1962

2020-11-27T14:57:09+01:00

Risiken der Operation: Bei hochgradigen Stenosen besteht nicht selten eine ausgeprägte
Verwachsung des gelben Bandes mit der Rückenmarkshaut. Bei der Präparation kann
es zu einem Einriss der Dura kommen. Dieser Einriss wird in der Regel mittels
Mikronaht und Überklebung verschlossen. Dies bedeutet, dass der Patient für
zwei Tage nach der Operation das Bett hüten muss, um einen dauerhaften Verschluss
der Rückenmarkshaut zu gewährleisten. Verletzungen nervaler Strukturen sind bei
einem erfahrenen Mikrochirurgen eher selten, aber es muss darüber aufgeklärt
werden. Da bei der Operation angestrebt wird, so viel wie nötig von den
verdickten knöchernen Strukturen abzutragen, aber auf keinen Fall zu viel, sind
postoperative Instabilitäten eher die Ausnahme. Es ist aber möglich, dass bei
der Operation aus Sorge um eine mögliche Instabilität zu wenig abgetragen wird.

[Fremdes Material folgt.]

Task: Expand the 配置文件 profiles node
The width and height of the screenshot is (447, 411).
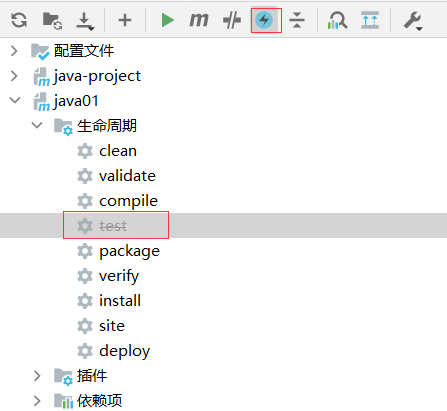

Bei einem Persistieren der Beschwerden einige Monate nach der Operation sollte
daher eine Kontroll-MR-Untersuchung erfolgen und bei noch deutlicher
Stenosierung über einen Zweiteingriff nachgedacht werden. Natürlich muss wie
bei jedem chirurgischen Eingriff über die allgemeinen Komplikationen wie
Nachblutung und Infektion aufgeklärt werden.